Management and Budget Issues
A draft Budget Update for 2011 has been circulated. While the Agency needs an increase in its budget - almost entirely for major capital investments - we are aware of the financial constraints facing Member States. We have taken note of the clear message from many of you that we need to prioritise more, improve efficiencies and phase out projects in areas where the Agency does not hold a competitive advantage.
At 2010 prices, the estimates in the Budget Update for 2011 are €4.8 million lower than the preliminary 2011 budget estimates presented in document GC(53)/5. This means that the proposed budget increase between this year and next is 9.9% instead of 11.4%. The reduction reflects decreases in the operational regular budget of €1.0 million and in the capital regular budget of €3.8 million.
As part of our continuing efforts to improve efficiency and effectiveness, we have completed a realignment of the management of the Agency´s laboratories at Seibersdorf. A new Office of Safeguards Analytical Services has been created, which will provide the Department of Safeguards with complete analytical services, including those from the Network of Analytical Laboratories. This will improve our analytical capabilities, streamline processes and harmonize lines of authority. The restructuring has no implications for the level of the budget estimate. A detailed report will be circulated shortly.
Construction will start soon on the clean laboratory extension at Seibersdorf. I look forward to inviting you to the ground-breaking ceremony.

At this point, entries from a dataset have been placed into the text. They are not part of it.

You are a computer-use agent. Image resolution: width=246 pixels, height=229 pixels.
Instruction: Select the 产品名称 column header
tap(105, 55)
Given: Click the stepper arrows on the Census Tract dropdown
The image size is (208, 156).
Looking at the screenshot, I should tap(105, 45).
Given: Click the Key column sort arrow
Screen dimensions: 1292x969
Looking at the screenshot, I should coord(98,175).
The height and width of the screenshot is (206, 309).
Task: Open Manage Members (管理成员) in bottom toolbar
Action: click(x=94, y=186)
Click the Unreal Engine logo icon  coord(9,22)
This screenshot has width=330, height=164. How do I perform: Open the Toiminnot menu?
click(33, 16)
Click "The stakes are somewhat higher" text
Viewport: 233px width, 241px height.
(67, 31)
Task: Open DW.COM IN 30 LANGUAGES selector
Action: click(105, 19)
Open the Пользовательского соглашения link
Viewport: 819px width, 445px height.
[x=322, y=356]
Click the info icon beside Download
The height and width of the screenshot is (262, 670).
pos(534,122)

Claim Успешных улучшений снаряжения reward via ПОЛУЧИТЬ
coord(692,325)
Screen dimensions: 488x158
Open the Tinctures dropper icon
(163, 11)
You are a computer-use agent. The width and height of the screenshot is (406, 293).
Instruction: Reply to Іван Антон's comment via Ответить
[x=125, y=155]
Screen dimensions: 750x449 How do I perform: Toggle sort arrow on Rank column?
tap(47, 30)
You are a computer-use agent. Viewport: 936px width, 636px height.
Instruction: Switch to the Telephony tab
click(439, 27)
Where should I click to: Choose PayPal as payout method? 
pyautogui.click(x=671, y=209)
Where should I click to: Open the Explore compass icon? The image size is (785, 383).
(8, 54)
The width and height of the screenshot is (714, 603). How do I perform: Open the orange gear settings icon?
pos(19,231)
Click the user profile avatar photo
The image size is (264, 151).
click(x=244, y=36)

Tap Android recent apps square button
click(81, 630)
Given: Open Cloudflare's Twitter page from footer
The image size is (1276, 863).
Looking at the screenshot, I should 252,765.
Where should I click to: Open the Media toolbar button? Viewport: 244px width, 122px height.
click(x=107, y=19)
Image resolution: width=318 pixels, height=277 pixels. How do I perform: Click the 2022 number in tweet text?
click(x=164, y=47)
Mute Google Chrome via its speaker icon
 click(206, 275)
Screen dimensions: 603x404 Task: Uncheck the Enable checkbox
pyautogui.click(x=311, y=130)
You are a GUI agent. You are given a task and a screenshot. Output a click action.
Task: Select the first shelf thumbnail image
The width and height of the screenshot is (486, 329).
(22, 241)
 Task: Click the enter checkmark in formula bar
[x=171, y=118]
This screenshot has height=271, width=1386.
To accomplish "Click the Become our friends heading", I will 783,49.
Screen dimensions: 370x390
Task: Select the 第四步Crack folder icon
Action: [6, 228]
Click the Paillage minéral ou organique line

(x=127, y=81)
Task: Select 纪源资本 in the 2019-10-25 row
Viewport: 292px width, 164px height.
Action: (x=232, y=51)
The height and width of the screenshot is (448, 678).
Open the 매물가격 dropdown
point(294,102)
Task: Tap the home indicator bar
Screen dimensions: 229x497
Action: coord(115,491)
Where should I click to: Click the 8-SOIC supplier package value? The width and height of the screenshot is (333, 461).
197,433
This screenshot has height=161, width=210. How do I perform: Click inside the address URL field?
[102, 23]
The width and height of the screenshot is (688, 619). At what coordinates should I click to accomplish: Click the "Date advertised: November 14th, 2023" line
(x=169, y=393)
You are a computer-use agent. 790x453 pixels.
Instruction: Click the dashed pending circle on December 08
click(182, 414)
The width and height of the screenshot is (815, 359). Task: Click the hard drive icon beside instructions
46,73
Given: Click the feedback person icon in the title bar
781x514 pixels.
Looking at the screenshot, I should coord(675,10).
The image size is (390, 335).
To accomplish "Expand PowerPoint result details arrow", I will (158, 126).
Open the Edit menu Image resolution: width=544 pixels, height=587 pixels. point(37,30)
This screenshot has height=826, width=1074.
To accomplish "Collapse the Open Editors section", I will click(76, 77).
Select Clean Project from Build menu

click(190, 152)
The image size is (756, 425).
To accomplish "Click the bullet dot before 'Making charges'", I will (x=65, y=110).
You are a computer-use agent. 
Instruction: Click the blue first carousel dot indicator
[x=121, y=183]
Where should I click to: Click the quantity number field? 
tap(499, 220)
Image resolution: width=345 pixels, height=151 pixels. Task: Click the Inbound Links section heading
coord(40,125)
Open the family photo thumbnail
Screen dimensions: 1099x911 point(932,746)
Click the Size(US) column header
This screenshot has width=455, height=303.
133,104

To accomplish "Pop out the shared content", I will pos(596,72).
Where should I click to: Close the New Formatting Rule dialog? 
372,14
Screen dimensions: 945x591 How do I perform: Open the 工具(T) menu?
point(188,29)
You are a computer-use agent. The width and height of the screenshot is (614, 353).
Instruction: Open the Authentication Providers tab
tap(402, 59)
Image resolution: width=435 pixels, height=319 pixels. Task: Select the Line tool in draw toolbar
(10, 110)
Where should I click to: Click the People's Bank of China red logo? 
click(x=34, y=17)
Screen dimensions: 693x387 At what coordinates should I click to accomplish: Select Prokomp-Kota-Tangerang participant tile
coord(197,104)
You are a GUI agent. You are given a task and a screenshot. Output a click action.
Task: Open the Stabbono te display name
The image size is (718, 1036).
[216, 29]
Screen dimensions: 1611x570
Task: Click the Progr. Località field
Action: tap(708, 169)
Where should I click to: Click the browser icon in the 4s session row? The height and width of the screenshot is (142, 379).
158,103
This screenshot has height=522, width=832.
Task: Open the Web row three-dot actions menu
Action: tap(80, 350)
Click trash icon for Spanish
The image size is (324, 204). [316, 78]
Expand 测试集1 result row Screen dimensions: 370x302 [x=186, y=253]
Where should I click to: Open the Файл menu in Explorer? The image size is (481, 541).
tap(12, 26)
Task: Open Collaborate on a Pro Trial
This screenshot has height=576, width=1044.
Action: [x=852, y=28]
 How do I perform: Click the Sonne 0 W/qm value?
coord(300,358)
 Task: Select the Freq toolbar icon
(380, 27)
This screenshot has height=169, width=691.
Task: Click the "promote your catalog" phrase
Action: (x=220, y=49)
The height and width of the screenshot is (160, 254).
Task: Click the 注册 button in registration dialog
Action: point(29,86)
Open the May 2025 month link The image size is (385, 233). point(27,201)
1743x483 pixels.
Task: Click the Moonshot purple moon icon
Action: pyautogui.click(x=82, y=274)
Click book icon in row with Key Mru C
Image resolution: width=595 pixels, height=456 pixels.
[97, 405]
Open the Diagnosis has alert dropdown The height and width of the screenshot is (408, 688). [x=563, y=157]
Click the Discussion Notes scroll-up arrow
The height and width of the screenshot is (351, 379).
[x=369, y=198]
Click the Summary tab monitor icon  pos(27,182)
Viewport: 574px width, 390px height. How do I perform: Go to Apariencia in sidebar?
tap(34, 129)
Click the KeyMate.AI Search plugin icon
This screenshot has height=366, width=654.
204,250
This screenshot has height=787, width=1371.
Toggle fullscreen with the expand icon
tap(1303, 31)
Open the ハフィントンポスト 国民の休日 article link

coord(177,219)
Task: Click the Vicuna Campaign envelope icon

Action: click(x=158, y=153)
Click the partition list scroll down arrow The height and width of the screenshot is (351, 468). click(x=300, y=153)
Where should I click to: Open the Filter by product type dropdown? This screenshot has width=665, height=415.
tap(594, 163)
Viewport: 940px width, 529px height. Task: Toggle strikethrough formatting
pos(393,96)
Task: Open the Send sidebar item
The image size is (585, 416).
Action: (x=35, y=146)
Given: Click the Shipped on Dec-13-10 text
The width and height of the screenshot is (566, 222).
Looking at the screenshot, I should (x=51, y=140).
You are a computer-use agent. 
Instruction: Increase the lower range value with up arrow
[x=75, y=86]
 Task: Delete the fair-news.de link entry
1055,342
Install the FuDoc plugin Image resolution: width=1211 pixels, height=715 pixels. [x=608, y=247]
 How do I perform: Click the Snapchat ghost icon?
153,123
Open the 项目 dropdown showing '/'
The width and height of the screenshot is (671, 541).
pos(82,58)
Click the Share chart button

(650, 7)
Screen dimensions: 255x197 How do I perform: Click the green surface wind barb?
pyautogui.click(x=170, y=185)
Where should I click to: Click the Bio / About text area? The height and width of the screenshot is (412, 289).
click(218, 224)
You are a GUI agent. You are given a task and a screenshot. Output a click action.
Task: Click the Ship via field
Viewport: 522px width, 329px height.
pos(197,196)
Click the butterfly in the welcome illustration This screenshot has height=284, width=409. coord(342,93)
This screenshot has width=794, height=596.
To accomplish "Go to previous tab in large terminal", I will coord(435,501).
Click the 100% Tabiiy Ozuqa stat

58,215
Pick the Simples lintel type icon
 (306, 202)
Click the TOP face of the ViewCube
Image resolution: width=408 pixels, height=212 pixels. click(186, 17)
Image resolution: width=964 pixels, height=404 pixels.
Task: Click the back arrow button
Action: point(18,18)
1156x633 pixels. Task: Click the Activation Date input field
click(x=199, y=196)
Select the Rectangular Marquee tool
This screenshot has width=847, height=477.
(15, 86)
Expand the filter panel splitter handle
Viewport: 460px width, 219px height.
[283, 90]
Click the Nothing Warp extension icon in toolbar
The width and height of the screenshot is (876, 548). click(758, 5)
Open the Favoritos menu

I will represent the Agency at a number of important events in the coming months, starting next week with the Conference on Access to Civil Nuclear Energy in Paris. In April, I will participate in the Nuclear Security Summit hosted by President Obama in Washington. In May, I will attend the NPT Review Conference. I hope the Review Conference will be a success and will achieve a substantive outcome.
I would like to end by expressing my gratitude for the support and cooperation which I have received from Member States in my first three months as Director General.